# SportMIX dog food



## wildwindgundogs (Jan 31, 2012)

Does anyone out there in MN feed SportMIX or would be interested in trying it out on a few dogs. We have had great luck with SportMIX 24/20. Dog have hard stools, look great and have lots of energy. The food quality and kibble size is very consistent. The 24/20 has over 500 kilocalorie per cup and a cup of food weight is 3.9 oz so it is a dense food. I feed it to all the dog at are kennel whether they are labs or pointer it works great and keeps the dogs looking good. Interested in getting more info let me know.


----------



## mlp (Feb 20, 2009)

I don't live in MN, but have fed sportmix in the past. I agree that the 24/20 is the best formula they have. When I quit feeding it they had 55lb. bags, do they still use the large bags?


----------



## wildwindgundogs (Jan 31, 2012)

Nope, they are 50 lbs bags. You should start feeding it t again. I can get you a great deal on a pallet ship right to your door.


----------



## Thomas D (Jan 27, 2003)

Who makes it? Where made? How long have you been feeding? I guess you are a dealer?


----------



## wildwindgundogs (Jan 31, 2012)

Midwestern Pet Foods in Indiana.


----------



## FoxRed123 (Jun 3, 2012)

I used it years back. You get what you pay for, IMO. Out there, you can probably get Dr. Tim's Pursuit or Momentum for just a bit more money. One of the best foods around regardless of price.


----------



## Keith Stroyan (Sep 22, 2005)

Pro Pac 26 from the same company is a good food. I tried Sportmix once and the dogs didn't do so good on it. I've fed Pro Pac for many years and the dogs do as good or better on that than some of the high $ foods I've tried.


----------



## wildwindgundogs (Jan 31, 2012)

I have had nothing but great luck with SportMIX 24/20. All the training dog are keeping their weight and the stools are hard (nice for cleaning). The coats on the dogs look amazing.if anyone is interested in trying it out just let me know I can help get some out to you.


----------



## FoxRed123 (Jun 3, 2012)

The cheaper foods are ok when the dogs are young. As they age the low ingredient quality starts to show. I go to a lot of events and hear people talk about how well their dogs do on the less expensive foods but honestly I can see it in the nose leather, the pads and the muscle tone, bad teeth as well.

I am buying Dr. Tim's on PetFlow for the same price as Pro Plan and it is light years better. You get what you pay for. People in the midwest can probably find it in the stores.

Labs do well on the 26/16 Kinesis, or the 30/20 Pursuit. My friends with Shorthairs use the 35/25 Momentum.


----------



## wildwindgundogs (Jan 31, 2012)

I have nothing but great luck with SportMIX 24/20. I feed it to puppies to senior dogs. I have a few dogs that are 7-9 yrs old and they look great head to toe. As you can see she has great muscle definition nice coat.


----------



## Thomas D (Jan 27, 2003)

wildwindgundogs said:


> I have had nothing but great luck with SportMIX 24/20. All the training dog are keeping their weight and the stools are hard (nice for cleaning). The coats on the dogs look amazing.if anyone is interested in trying it out just let me know I can help get some out to you.


How can I get some?


----------



## wildwindgundogs (Jan 31, 2012)

How much are you looking at buying?


----------

WHAT YOU NEED TO DO. Which company makes SportMIX, according to the SportMIX dog food thread?

Text and item location entries
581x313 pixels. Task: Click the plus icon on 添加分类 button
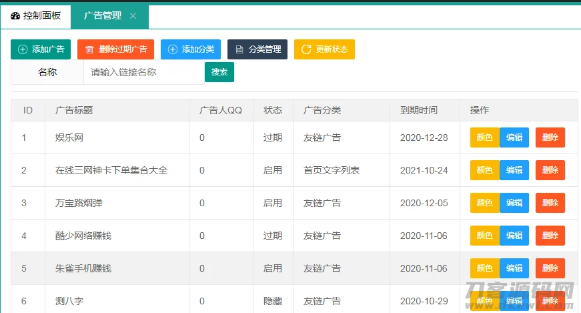(173, 49)

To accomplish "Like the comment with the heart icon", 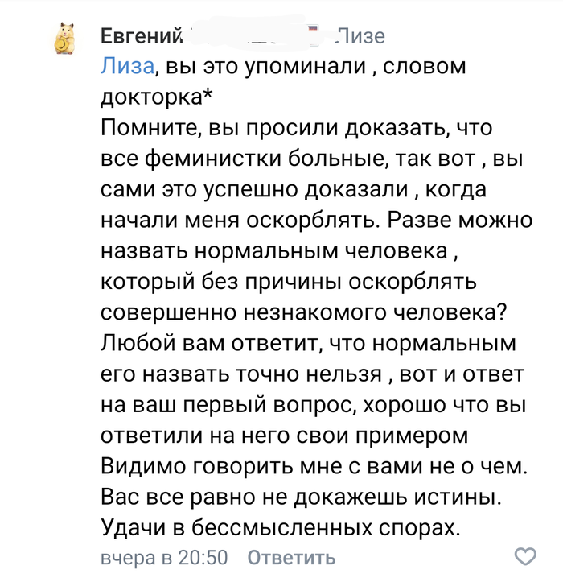I will tap(525, 557).
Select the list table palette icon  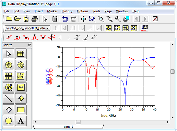[9, 76]
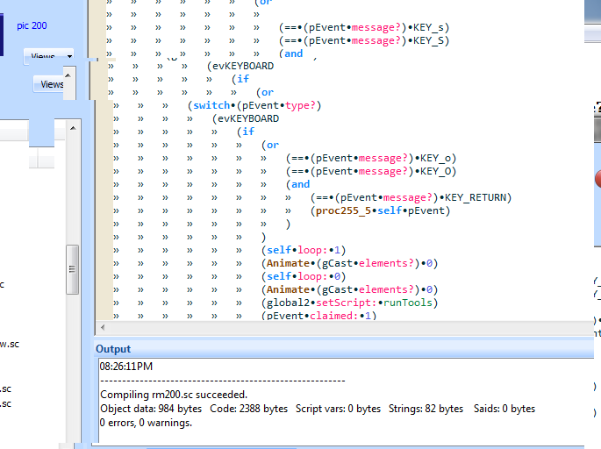Place cursor on 'pEvent claimed: 1' line

tap(318, 316)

RESPONSE TO THE TASK. Midwestern Pet Foods in Indiana.